● **DIRECTIONS FOR THIS TASK**: Look through the entries. Copy each line that has the word "accomplish".

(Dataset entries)
......

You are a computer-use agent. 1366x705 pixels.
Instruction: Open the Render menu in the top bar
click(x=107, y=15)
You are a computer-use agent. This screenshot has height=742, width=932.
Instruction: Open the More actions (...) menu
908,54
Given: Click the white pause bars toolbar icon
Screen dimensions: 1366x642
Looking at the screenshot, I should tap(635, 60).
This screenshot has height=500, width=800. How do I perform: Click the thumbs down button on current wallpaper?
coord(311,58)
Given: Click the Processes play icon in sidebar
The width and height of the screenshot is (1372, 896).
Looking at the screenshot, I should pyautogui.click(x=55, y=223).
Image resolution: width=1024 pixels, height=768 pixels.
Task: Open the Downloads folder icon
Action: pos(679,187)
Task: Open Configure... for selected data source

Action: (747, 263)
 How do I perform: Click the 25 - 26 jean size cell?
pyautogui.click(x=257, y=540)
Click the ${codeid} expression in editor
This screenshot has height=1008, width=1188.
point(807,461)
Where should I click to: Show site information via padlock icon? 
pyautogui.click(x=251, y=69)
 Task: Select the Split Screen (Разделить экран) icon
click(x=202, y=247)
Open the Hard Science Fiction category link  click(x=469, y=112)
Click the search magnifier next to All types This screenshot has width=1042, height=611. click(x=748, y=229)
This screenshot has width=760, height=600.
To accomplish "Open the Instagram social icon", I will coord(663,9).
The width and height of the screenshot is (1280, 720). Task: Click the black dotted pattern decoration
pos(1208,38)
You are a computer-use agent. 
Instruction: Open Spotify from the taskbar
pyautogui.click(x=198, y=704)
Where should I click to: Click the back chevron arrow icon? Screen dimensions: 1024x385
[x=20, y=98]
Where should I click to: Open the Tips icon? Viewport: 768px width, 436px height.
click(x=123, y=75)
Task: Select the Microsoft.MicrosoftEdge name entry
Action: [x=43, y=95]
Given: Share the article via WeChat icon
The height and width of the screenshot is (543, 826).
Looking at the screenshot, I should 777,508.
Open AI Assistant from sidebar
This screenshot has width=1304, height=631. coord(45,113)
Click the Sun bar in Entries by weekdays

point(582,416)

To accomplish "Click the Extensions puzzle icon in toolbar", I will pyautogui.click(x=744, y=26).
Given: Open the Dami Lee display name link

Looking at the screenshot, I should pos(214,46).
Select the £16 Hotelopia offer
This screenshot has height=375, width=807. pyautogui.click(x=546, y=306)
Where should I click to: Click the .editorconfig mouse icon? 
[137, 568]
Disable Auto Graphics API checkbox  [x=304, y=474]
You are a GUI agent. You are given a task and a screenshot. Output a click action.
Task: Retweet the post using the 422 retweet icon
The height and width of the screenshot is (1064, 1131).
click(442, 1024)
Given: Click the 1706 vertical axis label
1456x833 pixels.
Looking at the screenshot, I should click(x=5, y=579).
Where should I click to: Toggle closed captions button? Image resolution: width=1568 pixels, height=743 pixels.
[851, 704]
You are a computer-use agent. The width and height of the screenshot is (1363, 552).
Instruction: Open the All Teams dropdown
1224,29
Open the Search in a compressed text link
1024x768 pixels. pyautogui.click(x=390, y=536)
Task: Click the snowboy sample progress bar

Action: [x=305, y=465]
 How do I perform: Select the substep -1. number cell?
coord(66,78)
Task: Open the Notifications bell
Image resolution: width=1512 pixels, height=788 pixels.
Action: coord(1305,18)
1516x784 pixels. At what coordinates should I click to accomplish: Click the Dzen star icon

......

● **EXERCISE SOLUTION**:
To accomplish "Open the Instagram social icon", I will coord(663,9).
To accomplish "Click the Extensions puzzle icon in toolbar", I will pyautogui.click(x=744, y=26).
1516x784 pixels. At what coordinates should I click to accomplish: Click the Dzen star icon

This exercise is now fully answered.